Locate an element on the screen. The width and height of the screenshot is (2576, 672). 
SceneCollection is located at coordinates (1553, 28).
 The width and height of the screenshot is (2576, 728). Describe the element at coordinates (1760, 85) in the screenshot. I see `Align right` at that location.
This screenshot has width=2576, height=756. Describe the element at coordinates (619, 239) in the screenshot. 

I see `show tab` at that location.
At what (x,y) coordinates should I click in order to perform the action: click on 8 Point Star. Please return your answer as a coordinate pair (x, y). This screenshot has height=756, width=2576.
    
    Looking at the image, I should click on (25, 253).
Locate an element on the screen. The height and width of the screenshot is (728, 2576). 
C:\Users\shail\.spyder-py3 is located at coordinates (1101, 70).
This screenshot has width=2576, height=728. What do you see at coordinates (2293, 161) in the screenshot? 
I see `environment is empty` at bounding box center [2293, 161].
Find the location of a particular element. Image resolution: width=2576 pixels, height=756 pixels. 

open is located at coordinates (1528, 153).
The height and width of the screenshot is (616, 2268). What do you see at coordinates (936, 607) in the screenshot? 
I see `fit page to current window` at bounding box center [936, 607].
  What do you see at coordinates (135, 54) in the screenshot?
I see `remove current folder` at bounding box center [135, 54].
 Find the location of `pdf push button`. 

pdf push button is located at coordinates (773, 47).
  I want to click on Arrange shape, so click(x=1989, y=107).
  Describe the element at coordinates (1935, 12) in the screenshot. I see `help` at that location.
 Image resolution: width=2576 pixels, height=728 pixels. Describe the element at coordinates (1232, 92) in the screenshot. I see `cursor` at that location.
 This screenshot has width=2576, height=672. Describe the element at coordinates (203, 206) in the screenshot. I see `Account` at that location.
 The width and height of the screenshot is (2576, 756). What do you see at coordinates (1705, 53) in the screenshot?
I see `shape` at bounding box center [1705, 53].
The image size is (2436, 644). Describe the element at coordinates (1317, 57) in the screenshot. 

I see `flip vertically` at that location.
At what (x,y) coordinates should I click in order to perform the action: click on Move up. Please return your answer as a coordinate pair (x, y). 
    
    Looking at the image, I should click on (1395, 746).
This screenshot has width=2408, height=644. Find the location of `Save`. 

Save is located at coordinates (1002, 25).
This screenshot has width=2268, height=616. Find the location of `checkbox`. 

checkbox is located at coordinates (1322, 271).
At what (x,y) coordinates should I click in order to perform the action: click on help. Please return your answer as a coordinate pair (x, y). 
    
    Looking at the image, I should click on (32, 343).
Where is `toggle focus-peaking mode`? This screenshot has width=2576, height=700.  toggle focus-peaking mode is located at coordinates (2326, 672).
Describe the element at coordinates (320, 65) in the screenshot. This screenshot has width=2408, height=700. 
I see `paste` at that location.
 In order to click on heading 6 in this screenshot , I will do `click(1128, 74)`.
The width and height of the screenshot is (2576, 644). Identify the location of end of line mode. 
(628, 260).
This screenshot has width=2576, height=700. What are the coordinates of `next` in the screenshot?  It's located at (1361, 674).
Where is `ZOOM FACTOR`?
□ □ □
**INSTRUCTIONS TO FOLLOW**. Print all of the rows above again, word for word, with nothing changed.

**COMPLETE RESPONSE**.
Locate an element on the screen. The width and height of the screenshot is (2576, 672). 
SceneCollection is located at coordinates (1553, 28).
 The width and height of the screenshot is (2576, 728). Describe the element at coordinates (1760, 85) in the screenshot. I see `Align right` at that location.
This screenshot has width=2576, height=756. Describe the element at coordinates (619, 239) in the screenshot. 

I see `show tab` at that location.
At what (x,y) coordinates should I click in order to perform the action: click on 8 Point Star. Please return your answer as a coordinate pair (x, y). This screenshot has height=756, width=2576.
    
    Looking at the image, I should click on (25, 253).
Locate an element on the screen. The height and width of the screenshot is (728, 2576). 
C:\Users\shail\.spyder-py3 is located at coordinates (1101, 70).
This screenshot has width=2576, height=728. What do you see at coordinates (2293, 161) in the screenshot? 
I see `environment is empty` at bounding box center [2293, 161].
Find the location of a particular element. Image resolution: width=2576 pixels, height=756 pixels. 

open is located at coordinates (1528, 153).
The height and width of the screenshot is (616, 2268). What do you see at coordinates (936, 607) in the screenshot? 
I see `fit page to current window` at bounding box center [936, 607].
  What do you see at coordinates (135, 54) in the screenshot?
I see `remove current folder` at bounding box center [135, 54].
 Find the location of `pdf push button`. 

pdf push button is located at coordinates (773, 47).
  I want to click on Arrange shape, so click(x=1989, y=107).
  Describe the element at coordinates (1935, 12) in the screenshot. I see `help` at that location.
 Image resolution: width=2576 pixels, height=728 pixels. Describe the element at coordinates (1232, 92) in the screenshot. I see `cursor` at that location.
 This screenshot has width=2576, height=672. Describe the element at coordinates (203, 206) in the screenshot. I see `Account` at that location.
 The width and height of the screenshot is (2576, 756). What do you see at coordinates (1705, 53) in the screenshot?
I see `shape` at bounding box center [1705, 53].
The image size is (2436, 644). Describe the element at coordinates (1317, 57) in the screenshot. 

I see `flip vertically` at that location.
At what (x,y) coordinates should I click in order to perform the action: click on Move up. Please return your answer as a coordinate pair (x, y). 
    
    Looking at the image, I should click on (1395, 746).
This screenshot has width=2408, height=644. Find the location of `Save`. 

Save is located at coordinates (1002, 25).
This screenshot has width=2268, height=616. Find the location of `checkbox`. 

checkbox is located at coordinates (1322, 271).
At what (x,y) coordinates should I click in order to perform the action: click on help. Please return your answer as a coordinate pair (x, y). 
    
    Looking at the image, I should click on (32, 343).
Where is `toggle focus-peaking mode`? This screenshot has width=2576, height=700.  toggle focus-peaking mode is located at coordinates (2326, 672).
Describe the element at coordinates (320, 65) in the screenshot. This screenshot has width=2408, height=700. 
I see `paste` at that location.
 In order to click on heading 6 in this screenshot , I will do `click(1128, 74)`.
The width and height of the screenshot is (2576, 644). Identify the location of end of line mode. 
(628, 260).
This screenshot has width=2576, height=700. What are the coordinates of `next` in the screenshot?  It's located at (1361, 674).
Where is `ZOOM FACTOR`?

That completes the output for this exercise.